### Input rows:
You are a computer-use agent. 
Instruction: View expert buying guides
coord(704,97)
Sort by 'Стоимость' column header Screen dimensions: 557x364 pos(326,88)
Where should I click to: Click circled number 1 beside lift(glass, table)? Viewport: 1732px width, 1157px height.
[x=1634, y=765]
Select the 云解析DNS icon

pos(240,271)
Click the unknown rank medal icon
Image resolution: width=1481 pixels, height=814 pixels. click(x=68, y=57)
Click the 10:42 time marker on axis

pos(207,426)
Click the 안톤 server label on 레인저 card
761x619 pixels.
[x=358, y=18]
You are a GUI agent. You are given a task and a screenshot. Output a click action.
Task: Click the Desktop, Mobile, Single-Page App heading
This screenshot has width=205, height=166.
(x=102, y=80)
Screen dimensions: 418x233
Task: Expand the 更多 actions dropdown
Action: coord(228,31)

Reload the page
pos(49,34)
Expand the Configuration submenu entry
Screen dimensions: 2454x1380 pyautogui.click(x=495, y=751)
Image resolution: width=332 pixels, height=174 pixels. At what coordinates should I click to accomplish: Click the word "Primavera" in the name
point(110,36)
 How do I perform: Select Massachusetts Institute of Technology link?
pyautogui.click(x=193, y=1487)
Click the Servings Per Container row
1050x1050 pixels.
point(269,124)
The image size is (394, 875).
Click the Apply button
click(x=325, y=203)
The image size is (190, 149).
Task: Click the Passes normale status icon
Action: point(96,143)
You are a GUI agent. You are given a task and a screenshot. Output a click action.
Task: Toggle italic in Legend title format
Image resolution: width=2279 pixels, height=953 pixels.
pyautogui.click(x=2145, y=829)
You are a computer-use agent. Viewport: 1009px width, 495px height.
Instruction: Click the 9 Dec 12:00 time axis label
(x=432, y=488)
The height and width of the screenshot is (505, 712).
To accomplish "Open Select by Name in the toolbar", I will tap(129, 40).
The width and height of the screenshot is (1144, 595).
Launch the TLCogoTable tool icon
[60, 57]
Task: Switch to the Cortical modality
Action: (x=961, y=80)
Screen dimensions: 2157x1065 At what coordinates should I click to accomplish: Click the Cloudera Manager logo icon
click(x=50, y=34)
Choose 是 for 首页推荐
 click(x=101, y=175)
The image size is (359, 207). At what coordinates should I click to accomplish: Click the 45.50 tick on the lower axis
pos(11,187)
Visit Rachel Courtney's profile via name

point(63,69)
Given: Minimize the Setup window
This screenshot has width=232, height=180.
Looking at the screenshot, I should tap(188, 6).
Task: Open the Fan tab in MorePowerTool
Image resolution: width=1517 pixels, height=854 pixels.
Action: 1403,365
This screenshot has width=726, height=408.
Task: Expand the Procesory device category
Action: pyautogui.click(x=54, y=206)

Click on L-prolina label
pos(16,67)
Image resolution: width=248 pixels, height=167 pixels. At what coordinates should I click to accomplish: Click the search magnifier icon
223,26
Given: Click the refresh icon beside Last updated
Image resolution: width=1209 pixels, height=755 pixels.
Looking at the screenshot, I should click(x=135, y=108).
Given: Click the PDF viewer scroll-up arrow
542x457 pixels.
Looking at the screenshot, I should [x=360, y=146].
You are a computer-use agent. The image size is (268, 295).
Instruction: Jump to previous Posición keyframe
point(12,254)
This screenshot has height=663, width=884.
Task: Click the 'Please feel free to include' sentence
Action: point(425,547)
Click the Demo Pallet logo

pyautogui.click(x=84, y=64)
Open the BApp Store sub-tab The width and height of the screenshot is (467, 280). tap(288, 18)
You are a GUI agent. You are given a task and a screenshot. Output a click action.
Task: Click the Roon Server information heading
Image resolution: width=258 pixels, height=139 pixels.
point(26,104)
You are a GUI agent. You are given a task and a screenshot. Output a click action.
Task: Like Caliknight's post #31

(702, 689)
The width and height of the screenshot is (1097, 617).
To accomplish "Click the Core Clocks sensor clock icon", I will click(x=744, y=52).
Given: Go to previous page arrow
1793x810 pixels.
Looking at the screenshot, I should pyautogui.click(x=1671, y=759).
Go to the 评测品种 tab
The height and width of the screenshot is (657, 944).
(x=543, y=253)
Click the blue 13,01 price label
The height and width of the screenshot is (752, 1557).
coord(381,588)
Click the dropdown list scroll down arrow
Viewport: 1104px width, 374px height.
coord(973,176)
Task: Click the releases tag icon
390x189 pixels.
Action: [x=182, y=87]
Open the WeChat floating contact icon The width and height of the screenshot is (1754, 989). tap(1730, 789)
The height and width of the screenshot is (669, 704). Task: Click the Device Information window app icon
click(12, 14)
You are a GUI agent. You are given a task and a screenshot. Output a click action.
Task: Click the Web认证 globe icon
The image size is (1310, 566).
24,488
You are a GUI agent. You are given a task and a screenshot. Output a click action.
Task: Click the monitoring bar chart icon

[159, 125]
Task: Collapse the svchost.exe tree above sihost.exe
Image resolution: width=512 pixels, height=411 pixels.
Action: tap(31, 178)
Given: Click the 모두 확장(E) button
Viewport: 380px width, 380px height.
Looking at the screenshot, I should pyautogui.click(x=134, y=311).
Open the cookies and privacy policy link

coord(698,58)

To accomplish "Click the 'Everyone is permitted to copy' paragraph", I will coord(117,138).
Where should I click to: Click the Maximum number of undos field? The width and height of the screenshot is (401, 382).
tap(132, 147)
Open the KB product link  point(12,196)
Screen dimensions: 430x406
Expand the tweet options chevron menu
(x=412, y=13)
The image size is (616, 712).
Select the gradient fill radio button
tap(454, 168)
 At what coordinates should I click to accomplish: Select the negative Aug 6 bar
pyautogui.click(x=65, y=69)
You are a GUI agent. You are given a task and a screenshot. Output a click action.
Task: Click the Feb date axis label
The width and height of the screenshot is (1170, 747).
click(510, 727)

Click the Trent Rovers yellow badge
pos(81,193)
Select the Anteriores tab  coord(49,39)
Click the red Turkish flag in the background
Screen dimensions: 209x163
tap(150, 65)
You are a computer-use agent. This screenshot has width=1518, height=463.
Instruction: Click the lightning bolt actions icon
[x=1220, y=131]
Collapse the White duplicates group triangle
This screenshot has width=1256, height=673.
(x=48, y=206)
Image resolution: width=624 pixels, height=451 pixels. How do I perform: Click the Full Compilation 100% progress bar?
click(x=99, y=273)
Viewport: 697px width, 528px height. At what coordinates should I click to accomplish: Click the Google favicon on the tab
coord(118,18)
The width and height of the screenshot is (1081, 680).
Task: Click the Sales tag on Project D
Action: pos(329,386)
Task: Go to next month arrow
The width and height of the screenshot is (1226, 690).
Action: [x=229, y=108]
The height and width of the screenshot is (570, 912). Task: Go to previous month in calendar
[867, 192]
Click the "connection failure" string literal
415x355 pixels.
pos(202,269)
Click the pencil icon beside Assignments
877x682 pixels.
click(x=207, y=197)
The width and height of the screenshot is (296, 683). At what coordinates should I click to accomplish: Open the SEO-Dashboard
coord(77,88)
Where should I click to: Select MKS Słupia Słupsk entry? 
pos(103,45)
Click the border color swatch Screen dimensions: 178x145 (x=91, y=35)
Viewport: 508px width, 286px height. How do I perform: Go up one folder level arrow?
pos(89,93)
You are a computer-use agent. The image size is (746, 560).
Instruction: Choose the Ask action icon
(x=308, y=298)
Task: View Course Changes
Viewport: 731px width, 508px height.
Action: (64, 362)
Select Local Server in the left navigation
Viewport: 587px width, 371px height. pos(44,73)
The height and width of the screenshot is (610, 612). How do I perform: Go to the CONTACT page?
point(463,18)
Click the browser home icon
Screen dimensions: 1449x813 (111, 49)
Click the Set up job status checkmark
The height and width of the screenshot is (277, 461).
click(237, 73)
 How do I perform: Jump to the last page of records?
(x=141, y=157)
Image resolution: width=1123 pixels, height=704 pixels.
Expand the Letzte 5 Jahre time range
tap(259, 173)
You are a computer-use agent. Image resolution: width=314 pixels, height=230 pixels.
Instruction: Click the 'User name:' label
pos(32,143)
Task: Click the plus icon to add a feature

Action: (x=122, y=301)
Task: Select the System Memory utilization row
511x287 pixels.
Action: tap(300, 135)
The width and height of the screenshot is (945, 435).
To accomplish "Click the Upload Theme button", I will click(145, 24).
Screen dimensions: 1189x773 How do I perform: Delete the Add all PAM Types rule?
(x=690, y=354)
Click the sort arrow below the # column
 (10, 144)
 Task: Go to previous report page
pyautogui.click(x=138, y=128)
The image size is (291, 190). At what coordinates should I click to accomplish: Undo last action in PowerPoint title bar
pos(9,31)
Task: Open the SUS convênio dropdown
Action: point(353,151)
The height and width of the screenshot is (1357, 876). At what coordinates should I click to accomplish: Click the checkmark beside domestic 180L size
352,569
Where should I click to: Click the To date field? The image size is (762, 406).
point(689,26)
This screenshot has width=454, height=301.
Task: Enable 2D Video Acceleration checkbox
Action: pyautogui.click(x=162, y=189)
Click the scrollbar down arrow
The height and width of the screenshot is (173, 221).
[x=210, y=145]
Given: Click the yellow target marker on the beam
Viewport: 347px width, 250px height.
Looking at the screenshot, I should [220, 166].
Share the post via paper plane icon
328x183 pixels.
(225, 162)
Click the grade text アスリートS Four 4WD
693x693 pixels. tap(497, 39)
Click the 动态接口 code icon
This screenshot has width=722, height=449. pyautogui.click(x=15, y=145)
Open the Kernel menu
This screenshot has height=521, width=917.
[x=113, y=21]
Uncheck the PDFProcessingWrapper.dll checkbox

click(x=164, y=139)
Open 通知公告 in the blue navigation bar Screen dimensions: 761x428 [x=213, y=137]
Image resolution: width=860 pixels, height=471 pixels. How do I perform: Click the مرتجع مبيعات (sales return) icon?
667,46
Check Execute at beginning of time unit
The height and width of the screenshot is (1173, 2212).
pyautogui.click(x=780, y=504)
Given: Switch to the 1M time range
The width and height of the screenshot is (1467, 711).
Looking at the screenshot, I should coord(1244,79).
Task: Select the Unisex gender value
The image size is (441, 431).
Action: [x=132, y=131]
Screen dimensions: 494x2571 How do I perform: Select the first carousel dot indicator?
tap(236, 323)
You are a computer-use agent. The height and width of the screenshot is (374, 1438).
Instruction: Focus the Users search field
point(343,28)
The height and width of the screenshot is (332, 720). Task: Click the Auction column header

### Task to complete:
Switch "Select" to "Choose" in the part of the material that opens with the line containing "Select Local Server in the left navigation" and closes with the line containing "Action: point(353,151)", and give that part again with everything else left unchanged.

### Final result:
Choose Local Server in the left navigation
Viewport: 587px width, 371px height. pos(44,73)
The height and width of the screenshot is (610, 612). How do I perform: Go to the CONTACT page?
point(463,18)
Click the browser home icon
Screen dimensions: 1449x813 (111, 49)
Click the Set up job status checkmark
The height and width of the screenshot is (277, 461).
click(237, 73)
 How do I perform: Jump to the last page of records?
(x=141, y=157)
Image resolution: width=1123 pixels, height=704 pixels.
Expand the Letzte 5 Jahre time range
tap(259, 173)
You are a computer-use agent. Image resolution: width=314 pixels, height=230 pixels.
Instruction: Click the 'User name:' label
pos(32,143)
Task: Click the plus icon to add a feature

Action: (x=122, y=301)
Task: Choose the System Memory utilization row
511x287 pixels.
Action: tap(300, 135)
The width and height of the screenshot is (945, 435).
To accomplish "Click the Upload Theme button", I will click(145, 24).
Screen dimensions: 1189x773 How do I perform: Delete the Add all PAM Types rule?
(x=690, y=354)
Click the sort arrow below the # column
 (10, 144)
 Task: Go to previous report page
pyautogui.click(x=138, y=128)
The image size is (291, 190). At what coordinates should I click to accomplish: Undo last action in PowerPoint title bar
pos(9,31)
Task: Open the SUS convênio dropdown
Action: point(353,151)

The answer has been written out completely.